## [WHAT YOU HAVE TO DO]
Every line of the entries that holds the word "متوسط" is to be copied.

## [GIVEN DATA]
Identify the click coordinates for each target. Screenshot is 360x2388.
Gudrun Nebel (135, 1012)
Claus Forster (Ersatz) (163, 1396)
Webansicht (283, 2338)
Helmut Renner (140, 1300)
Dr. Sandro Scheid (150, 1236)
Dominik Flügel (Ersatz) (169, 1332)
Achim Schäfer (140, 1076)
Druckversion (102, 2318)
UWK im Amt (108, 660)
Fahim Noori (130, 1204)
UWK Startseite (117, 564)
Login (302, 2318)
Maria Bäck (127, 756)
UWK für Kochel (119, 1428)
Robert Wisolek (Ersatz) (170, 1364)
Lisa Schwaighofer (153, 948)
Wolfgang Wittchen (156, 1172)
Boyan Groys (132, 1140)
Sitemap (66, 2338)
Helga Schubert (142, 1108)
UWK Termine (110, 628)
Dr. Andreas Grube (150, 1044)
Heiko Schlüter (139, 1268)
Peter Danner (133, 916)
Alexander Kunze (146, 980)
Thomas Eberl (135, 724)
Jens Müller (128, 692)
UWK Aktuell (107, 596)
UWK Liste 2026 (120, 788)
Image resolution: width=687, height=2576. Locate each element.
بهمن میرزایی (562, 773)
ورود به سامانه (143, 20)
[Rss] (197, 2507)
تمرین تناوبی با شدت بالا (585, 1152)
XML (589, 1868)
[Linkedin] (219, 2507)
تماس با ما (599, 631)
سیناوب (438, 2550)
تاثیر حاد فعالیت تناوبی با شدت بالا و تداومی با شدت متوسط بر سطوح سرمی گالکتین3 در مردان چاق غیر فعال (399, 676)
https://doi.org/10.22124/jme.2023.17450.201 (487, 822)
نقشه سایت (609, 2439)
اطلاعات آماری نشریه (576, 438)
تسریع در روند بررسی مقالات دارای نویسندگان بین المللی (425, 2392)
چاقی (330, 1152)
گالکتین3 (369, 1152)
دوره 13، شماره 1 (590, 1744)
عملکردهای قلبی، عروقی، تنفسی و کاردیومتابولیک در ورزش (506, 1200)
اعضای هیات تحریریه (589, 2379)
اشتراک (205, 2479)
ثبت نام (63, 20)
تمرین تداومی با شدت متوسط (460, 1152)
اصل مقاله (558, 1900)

## [ANSWER BOX]
تاثیر حاد فعالیت تناوبی با شدت بالا و تداومی با شدت متوسط بر سطوح سرمی گالکتین3 در مردان چاق غیر فعال (399, 676)
تمرین تداومی با شدت متوسط (460, 1152)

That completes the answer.